■ DATA SHOWN:
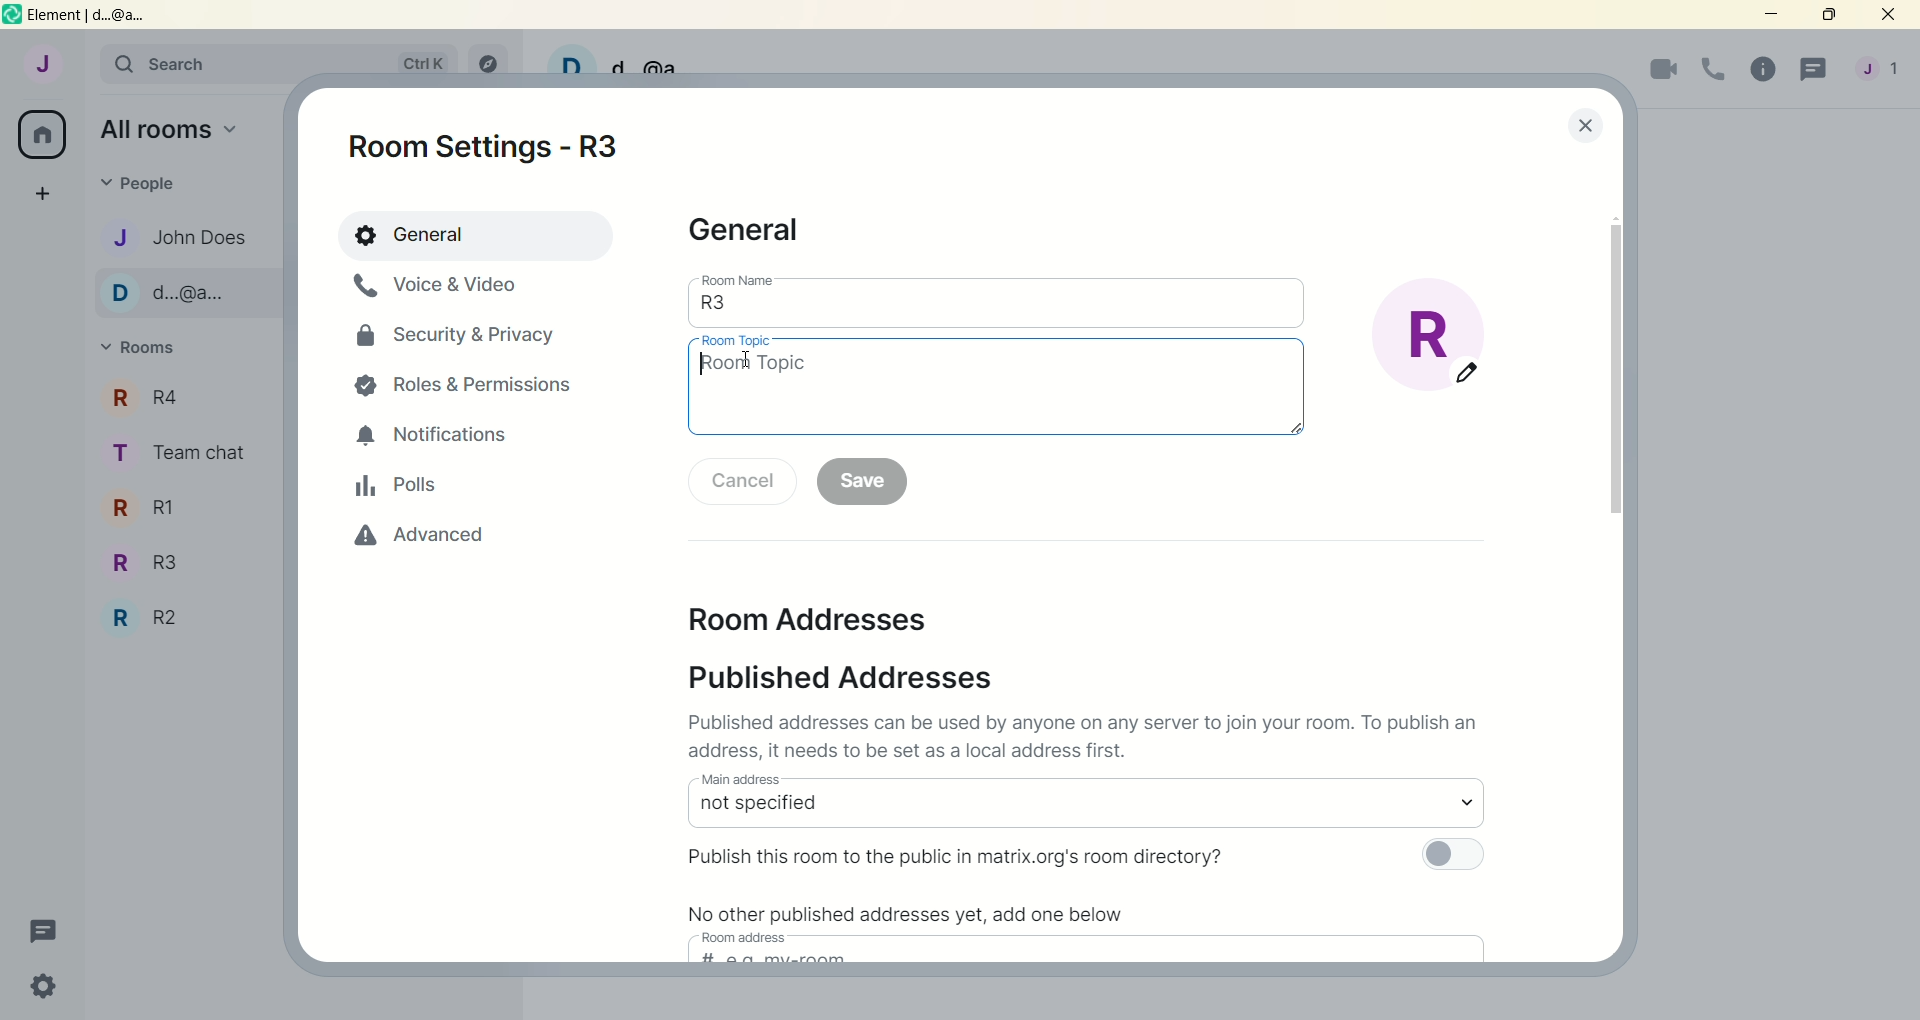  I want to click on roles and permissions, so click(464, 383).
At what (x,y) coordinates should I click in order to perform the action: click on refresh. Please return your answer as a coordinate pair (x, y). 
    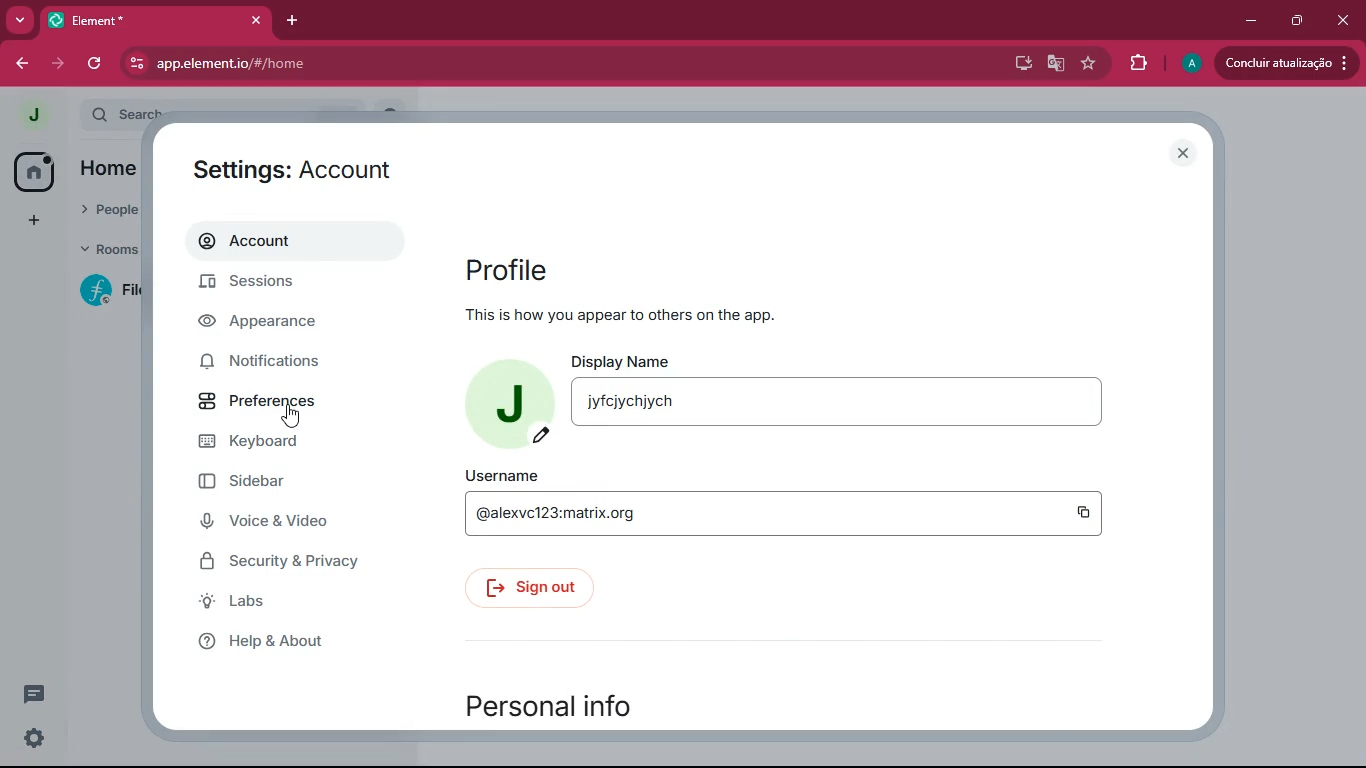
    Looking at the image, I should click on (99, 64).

--

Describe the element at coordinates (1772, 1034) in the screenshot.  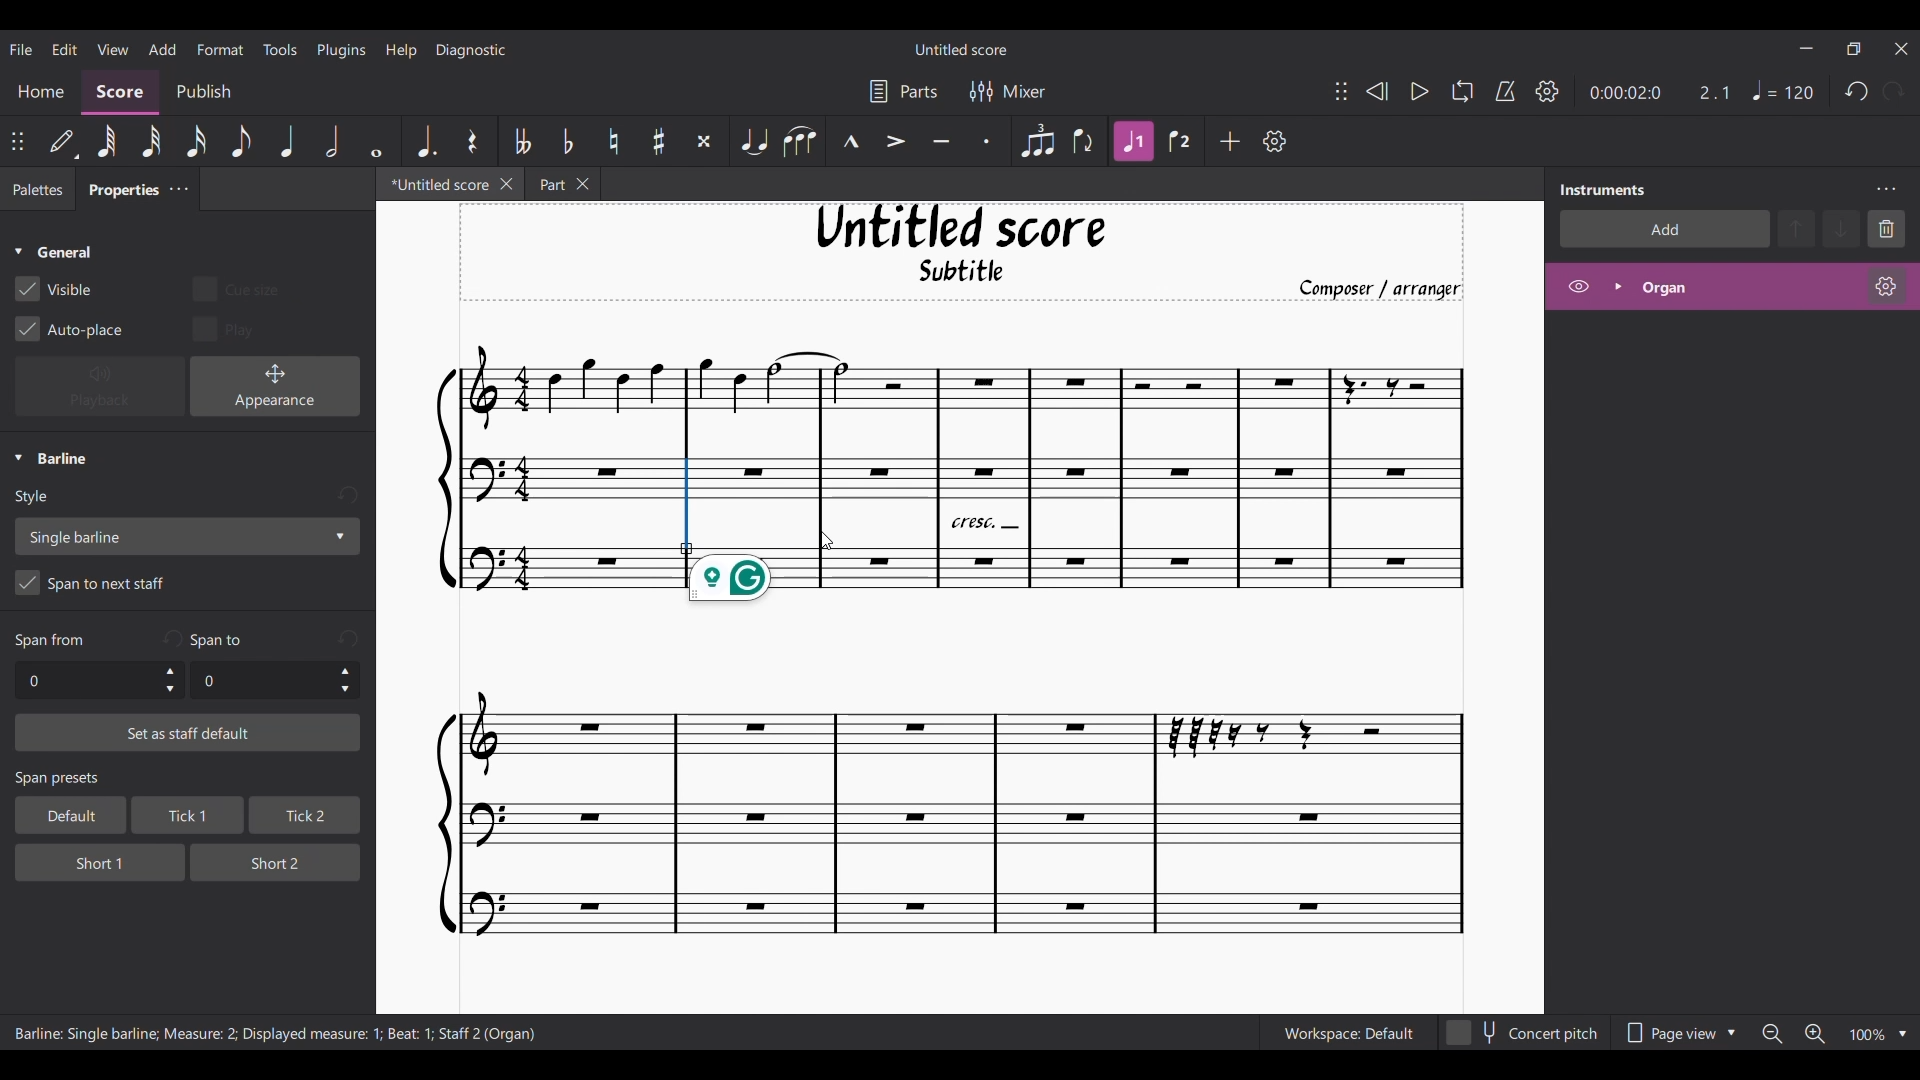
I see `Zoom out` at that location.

---

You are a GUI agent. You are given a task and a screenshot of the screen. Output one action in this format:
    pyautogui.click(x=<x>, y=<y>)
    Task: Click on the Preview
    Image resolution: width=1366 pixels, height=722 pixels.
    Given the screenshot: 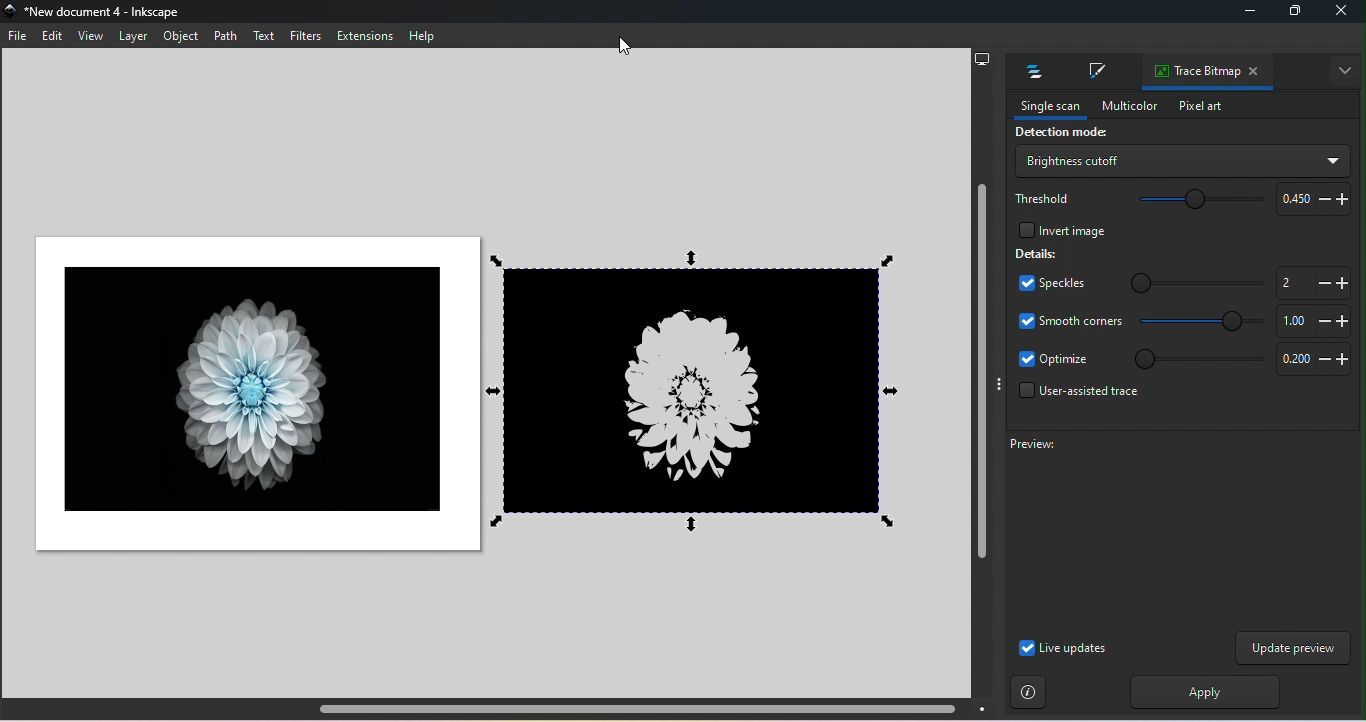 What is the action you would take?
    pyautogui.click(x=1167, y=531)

■ SHORT EXERCISE:
Rewrite the stretch of records from the line containing "I want to click" through the line containing "Looking at the", changing "refresh" to "reload" and keeping everything else as is. Omit the pictures from your answer.

■ CORRECT ANSWER:
  I want to click on roles and permissions, so click(464, 383).
At what (x,y) coordinates should I click in order to perform the action: click on reload. Please return your answer as a coordinate pair (x, y). 
    Looking at the image, I should click on (99, 64).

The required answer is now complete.